Centro de Quimica Biologica y
Materiales Moleculares (CIQUS)
Jenaro de la Fuente sn - Campus Vida
15782 Santiago de Compostela
Ph.:+34 8818 15738
FAX: +34 981 59 5012
Dare to be naive
R. Buckmister Fuller
Over the last few years there has been an enormous development in the field of Chemical Biology, to the point that most problems in biology can be now approached from a molecular perspective and biology can be considered now a molecular science. As said by Arthur Kornberg in a classic paper: “Much of life can be understood in rational terms if expressed in the language of chemistry. It is an international language, a language for all of time, and a language that explains where we came from, what we are, and where the physical world will allow us to go.” (Biochemistry 1987, 26, 6888)
Our research is characterized by a multidisciplinary problem-solving approach that includes organic synthesis, spectroscopy, biochemistry and computational chemistry, applied to the development of sensors for identification and monitoring of protein-protein and protein-DNA interactions, the design and synthesis of simple chemical models of complex biological systems, and the development of chemical tools for biological research, such as new imaging strategies or caged compounds for spatial and temporal control of the biological response.
§
WHAT THE TASK ASKS
Can you continue the CIQUS chemical biology research page, starting after its final sentence about caged compounds? The rows come from a separate source that has nothing to do with the CIQUS chemical biology page.
§
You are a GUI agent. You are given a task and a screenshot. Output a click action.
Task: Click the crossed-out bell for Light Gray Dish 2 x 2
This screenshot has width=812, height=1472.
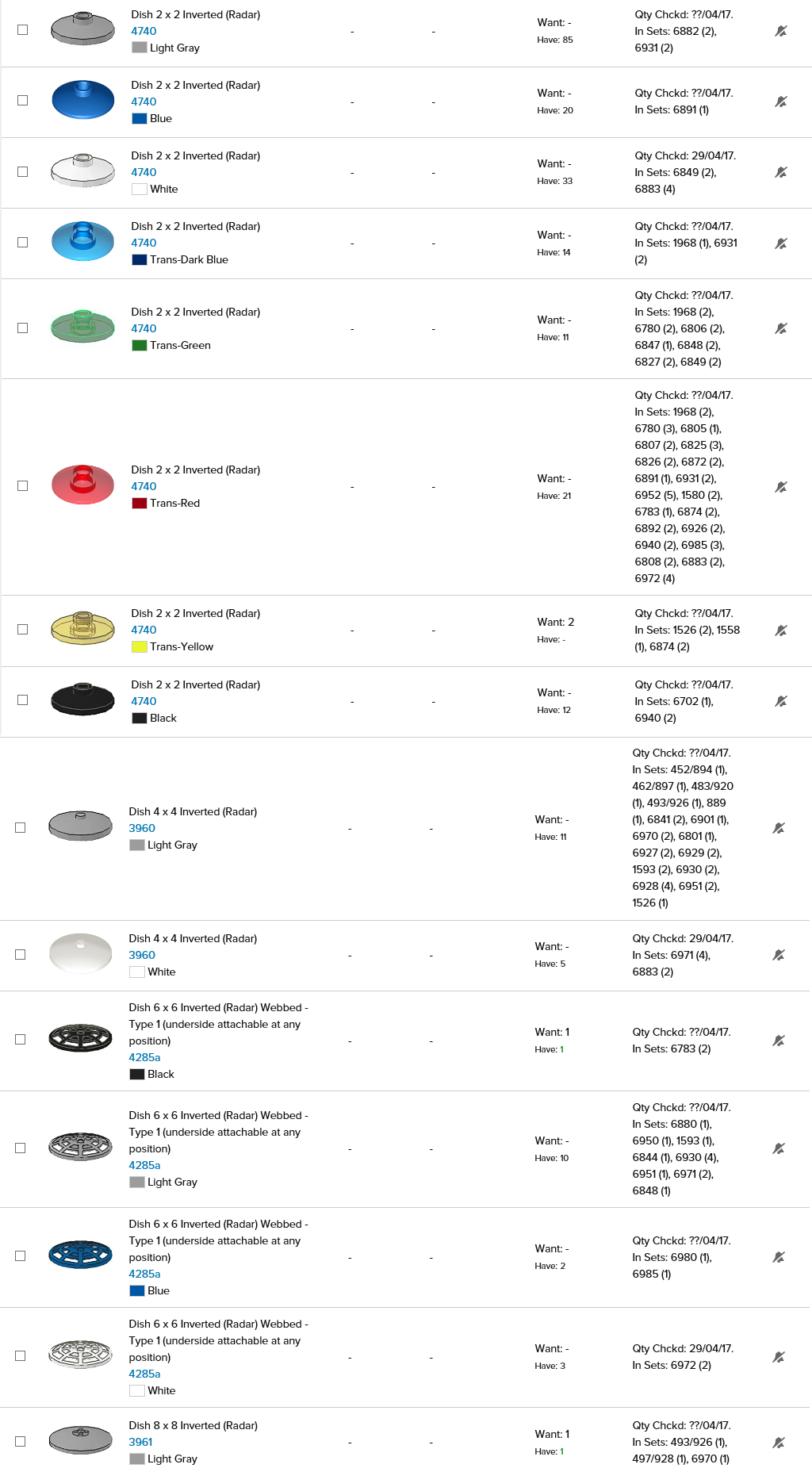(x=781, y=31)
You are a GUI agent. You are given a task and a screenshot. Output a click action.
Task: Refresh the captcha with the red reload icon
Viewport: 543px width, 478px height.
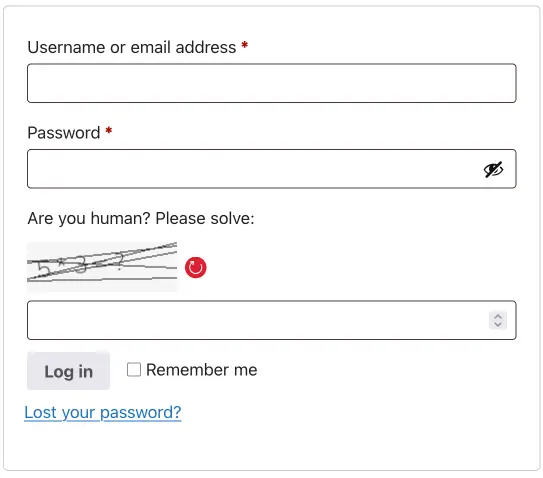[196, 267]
§
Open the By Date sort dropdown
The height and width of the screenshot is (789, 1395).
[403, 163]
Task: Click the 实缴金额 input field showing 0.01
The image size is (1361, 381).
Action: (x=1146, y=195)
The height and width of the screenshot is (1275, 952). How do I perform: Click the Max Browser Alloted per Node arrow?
§
RESPONSE
Some examples of our research include the development of new lanthanide-based sensing strategies, which allowed to obtain the first biosensor based on intermolecular energy transfer of luminescent terbium complexes (J. Am. Chem. Soc. 2008, 130, 9652), the development of a phosphorylation sensor (Chem. Commun. 2012, 48, 9534) or our recent demonstration of effective signal modulation through the conformational changes experienced by peptide chains upon formation of leucine-zipper supramolecular associations (Chem. Sci. 2011, 2, 1984), or alpha-helix folgin in RNA recognition (J. Am. Chem. Soc. 2013, 135, 3812)
We are also working on new sequence-selective DNA binding molecules and probes, including fluorogenic DNA-binding aza-bisbenzamidines (Chem. Sci. 2012, 3, 2383, Org. Lett. 2010, 12, 216, Chem. Commun. 2010, 46, 5518), and metal complexes.